The phishing campaign, tracked as “AgreeToSteal,” exploited an abandoned Outlook calendar-scheduling add-in called AgreeTo to harvest credentials from more than 4,000 Microsoft accounts.
Originally launched in late 2022 as a legitimate productivity tool, AgreeTo was designed to help users consolidate calendar information and share availability. Although development of the add-in ceased and the developer’s domain later expired, the application reportedly remained available on the Microsoft Office Add-ins Store.
Fake Login Inside Outlook
According to researchers at Koi Security, when users opened the compromised add-in, they were presented not with a scheduling tool but with what appeared to be a legitimate Microsoft sign-in page embedded inside Outlook.
Once victims entered their email address and password, a simple JavaScript function captured the credentials along with the user’s IP address. The stolen data was then transmitted directly to attackers via Telegram’s Bot API, without the need for traditional command-and-control infrastructure.

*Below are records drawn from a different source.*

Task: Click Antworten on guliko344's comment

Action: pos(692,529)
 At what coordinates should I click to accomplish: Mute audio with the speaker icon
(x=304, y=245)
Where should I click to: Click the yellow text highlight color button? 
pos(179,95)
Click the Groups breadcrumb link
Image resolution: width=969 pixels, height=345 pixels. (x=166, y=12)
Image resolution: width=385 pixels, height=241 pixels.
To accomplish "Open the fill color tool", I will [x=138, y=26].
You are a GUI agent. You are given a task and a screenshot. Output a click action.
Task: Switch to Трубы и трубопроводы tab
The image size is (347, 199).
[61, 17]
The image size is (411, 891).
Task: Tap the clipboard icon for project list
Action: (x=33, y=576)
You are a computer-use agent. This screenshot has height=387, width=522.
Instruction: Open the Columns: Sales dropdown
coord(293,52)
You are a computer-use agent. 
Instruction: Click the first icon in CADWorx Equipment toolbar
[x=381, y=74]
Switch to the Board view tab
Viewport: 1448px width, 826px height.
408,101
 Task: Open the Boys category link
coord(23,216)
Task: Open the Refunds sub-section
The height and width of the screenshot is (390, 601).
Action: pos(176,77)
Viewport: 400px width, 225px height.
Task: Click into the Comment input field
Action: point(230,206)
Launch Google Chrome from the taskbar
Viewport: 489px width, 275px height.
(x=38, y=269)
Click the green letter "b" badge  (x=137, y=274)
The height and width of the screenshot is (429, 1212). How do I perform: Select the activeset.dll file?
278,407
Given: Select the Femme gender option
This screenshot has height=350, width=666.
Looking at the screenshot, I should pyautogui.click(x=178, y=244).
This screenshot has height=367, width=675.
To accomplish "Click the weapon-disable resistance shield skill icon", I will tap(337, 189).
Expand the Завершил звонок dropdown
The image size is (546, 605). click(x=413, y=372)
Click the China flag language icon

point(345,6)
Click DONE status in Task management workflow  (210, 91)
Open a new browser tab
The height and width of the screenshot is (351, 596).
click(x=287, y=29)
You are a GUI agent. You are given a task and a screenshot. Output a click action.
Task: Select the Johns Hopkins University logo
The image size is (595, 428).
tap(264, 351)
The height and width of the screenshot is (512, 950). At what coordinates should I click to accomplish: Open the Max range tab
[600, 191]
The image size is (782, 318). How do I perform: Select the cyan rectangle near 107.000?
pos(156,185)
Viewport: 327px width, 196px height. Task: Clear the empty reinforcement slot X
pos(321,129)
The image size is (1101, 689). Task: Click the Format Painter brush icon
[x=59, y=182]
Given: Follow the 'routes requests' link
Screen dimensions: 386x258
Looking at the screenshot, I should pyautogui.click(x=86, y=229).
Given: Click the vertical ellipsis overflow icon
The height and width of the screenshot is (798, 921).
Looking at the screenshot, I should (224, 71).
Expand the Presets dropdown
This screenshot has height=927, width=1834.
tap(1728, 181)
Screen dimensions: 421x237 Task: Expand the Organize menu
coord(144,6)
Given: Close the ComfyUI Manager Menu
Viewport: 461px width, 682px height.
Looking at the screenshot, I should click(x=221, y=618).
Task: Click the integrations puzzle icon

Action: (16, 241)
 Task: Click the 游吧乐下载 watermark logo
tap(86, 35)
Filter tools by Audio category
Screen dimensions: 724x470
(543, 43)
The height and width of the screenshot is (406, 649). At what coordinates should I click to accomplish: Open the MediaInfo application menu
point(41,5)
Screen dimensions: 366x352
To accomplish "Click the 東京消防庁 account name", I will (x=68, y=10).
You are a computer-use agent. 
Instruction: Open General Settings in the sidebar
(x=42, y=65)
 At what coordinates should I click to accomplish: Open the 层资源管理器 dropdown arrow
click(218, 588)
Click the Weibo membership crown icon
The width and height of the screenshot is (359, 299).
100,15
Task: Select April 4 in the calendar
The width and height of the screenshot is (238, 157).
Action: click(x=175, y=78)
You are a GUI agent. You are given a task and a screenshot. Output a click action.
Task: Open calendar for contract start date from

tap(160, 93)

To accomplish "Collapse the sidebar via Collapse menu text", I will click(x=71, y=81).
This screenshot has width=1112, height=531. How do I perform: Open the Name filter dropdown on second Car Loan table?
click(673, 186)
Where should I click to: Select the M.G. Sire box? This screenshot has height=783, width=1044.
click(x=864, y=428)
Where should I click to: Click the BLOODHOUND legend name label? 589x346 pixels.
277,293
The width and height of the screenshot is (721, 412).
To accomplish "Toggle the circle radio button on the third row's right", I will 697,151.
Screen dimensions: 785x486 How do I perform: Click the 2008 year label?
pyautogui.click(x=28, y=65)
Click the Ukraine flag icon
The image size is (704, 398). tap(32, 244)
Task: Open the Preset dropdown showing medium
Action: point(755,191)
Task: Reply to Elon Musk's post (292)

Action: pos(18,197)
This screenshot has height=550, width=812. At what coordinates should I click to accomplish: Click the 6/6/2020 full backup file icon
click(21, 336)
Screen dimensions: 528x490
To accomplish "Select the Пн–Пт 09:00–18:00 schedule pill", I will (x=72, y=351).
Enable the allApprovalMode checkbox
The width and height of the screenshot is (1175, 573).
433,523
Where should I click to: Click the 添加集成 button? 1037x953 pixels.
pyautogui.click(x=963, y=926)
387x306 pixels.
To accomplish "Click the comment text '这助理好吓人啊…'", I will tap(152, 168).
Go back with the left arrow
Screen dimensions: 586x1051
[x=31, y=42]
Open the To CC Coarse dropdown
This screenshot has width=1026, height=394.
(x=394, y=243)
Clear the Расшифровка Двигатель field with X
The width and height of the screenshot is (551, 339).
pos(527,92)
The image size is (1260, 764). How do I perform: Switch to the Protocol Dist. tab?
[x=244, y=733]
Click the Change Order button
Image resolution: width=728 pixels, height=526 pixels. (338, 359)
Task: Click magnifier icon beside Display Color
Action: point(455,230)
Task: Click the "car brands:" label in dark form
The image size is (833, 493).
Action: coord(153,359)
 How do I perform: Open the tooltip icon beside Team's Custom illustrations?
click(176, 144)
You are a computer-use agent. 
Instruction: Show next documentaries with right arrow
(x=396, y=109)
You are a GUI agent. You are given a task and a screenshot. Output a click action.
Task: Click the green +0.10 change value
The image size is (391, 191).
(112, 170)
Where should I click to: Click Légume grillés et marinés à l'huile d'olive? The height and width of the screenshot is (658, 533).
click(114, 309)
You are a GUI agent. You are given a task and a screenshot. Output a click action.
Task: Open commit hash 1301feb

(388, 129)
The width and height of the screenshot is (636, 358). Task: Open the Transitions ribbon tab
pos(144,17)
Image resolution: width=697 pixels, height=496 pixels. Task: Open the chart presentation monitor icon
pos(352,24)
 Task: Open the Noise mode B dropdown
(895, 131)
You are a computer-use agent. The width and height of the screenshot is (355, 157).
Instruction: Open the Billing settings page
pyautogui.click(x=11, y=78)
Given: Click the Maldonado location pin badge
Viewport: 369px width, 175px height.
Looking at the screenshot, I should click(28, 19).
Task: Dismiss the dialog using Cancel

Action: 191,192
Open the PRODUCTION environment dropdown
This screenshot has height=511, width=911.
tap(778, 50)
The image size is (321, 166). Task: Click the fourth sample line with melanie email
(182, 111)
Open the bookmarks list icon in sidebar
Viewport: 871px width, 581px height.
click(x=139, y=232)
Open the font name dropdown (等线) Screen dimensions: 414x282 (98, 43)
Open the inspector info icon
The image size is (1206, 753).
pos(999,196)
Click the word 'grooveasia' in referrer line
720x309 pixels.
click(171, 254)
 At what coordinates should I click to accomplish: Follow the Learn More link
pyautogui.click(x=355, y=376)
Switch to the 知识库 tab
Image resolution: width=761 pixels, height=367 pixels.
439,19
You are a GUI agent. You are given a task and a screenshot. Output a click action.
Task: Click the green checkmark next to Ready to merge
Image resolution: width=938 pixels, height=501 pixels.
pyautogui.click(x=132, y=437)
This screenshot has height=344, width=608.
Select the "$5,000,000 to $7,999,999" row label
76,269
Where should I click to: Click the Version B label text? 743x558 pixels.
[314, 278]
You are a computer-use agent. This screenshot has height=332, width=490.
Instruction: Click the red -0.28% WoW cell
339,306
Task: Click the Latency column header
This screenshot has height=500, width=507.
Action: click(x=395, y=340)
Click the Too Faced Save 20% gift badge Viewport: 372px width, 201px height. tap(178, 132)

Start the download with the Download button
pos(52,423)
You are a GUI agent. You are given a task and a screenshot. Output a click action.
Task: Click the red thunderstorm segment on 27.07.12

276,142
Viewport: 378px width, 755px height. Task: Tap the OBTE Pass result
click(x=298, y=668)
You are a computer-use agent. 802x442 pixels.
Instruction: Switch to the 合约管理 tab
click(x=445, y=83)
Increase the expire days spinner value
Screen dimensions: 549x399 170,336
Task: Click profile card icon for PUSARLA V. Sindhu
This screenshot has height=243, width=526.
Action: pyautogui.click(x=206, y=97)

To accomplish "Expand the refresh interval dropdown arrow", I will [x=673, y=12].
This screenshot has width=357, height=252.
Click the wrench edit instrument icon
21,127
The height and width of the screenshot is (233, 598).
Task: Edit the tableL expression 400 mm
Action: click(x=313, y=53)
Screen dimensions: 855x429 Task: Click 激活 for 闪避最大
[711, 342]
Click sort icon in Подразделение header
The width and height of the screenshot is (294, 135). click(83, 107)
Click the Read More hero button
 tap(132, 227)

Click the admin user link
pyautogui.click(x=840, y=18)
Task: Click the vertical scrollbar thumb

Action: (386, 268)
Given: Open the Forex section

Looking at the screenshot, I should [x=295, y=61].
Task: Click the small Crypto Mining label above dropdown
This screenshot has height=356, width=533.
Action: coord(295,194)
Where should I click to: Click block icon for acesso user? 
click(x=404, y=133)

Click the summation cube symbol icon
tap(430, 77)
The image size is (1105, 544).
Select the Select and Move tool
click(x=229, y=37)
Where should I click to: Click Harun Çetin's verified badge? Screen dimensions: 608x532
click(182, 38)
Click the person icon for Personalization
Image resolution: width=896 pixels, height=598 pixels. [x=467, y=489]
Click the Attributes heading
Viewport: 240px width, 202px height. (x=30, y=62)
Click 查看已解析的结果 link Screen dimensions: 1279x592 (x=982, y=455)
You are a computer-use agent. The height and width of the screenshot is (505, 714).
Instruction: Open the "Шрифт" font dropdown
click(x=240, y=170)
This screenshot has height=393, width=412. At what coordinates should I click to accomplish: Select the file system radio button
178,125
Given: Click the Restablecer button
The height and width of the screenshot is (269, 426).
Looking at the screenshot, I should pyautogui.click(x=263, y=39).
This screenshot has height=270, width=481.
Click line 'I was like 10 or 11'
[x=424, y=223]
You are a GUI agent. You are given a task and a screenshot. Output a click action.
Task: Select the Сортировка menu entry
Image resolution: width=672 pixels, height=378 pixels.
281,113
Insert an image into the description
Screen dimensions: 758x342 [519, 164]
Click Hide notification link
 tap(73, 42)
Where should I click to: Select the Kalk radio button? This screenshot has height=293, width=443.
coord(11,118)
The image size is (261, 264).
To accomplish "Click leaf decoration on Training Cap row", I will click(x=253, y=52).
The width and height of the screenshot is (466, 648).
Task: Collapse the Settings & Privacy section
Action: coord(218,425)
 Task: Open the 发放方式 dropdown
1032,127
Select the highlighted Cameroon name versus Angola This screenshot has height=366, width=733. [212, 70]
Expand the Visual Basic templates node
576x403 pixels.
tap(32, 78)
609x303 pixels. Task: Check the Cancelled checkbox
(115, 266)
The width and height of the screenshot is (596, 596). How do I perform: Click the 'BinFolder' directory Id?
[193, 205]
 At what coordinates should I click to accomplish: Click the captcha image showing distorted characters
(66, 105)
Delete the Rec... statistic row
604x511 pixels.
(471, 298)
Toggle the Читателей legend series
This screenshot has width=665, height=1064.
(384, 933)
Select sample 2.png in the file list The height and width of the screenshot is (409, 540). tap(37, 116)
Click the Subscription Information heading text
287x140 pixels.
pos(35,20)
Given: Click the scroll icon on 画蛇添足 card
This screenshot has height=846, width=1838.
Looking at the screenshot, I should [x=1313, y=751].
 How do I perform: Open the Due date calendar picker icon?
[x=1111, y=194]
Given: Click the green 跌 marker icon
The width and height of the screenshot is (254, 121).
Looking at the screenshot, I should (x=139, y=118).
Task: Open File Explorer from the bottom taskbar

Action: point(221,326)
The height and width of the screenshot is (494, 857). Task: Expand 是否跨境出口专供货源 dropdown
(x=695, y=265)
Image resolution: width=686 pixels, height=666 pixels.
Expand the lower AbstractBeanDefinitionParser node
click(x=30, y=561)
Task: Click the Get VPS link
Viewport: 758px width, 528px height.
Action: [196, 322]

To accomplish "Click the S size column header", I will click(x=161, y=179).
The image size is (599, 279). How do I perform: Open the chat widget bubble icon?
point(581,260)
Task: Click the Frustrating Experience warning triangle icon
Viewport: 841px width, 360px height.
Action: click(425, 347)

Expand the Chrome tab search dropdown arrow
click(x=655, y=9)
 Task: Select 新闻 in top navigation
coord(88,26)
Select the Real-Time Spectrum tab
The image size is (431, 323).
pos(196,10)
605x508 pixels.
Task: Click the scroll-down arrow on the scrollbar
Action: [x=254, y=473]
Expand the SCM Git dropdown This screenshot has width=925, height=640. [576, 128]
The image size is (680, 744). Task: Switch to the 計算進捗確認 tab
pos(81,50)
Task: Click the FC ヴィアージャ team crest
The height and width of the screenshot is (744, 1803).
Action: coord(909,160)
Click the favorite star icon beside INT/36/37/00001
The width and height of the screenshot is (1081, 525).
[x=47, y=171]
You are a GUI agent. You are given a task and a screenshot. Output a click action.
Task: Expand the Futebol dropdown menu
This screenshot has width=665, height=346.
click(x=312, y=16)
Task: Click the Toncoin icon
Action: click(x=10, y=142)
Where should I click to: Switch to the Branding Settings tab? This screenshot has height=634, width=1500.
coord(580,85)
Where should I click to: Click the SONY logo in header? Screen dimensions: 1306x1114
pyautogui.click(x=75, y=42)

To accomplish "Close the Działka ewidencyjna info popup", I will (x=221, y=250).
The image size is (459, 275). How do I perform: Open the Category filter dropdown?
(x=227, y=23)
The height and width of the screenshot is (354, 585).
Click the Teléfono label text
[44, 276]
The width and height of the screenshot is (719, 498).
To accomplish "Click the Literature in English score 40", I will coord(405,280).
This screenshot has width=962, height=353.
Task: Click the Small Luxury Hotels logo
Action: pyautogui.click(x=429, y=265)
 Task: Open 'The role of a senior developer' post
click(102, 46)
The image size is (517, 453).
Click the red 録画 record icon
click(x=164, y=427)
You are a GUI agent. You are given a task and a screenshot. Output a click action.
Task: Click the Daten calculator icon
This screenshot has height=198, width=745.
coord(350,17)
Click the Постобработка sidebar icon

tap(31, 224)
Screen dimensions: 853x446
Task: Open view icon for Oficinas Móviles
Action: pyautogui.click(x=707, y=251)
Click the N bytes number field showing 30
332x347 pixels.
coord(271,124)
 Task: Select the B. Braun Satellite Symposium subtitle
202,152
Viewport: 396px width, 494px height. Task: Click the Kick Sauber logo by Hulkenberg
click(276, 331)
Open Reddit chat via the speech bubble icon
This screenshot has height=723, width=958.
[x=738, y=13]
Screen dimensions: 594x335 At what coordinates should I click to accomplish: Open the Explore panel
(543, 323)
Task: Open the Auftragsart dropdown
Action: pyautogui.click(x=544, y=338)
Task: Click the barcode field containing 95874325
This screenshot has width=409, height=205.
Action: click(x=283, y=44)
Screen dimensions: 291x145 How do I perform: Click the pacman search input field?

After submission, users briefly saw a loading spinner before being redirected to the genuine Microsoft login page — leading many to believe they had simply been required to authenticate again. Unaware that their login details had already been compromised, victims continued using Outlook as normal.
Abuse of Trusted Add-In System
While technically simple, researchers said the attack’s effectiveness stemmed from its delivery method. The phishing interface operated within Outlook itself, was distributed through Microsoft’s official add-in platform, and appeared behind a trusted permission prompt.
Outlook add-ins function by loading web content through a developer-submitted XML manifest. Microsoft reviews and signs the manifest before listing it in the store. However, the actual content is pulled live from the developer’s server each time the add-in is opened — creating potential risks if that source becomes compromised or abandoned.
Because add-ins can operate with permissions such as “ReadWriteItem,” researchers warned that malicious actors could potentially do more than steal passwords, including reading, modifying or accessing sensitive mailbox data.
Security analysts say the incident highlights growing concerns around supply chain vulnerabilities and third-party integrations within widely used enterprise platforms.
Microsoft has not publicly commented on the specific case at the time of reporting.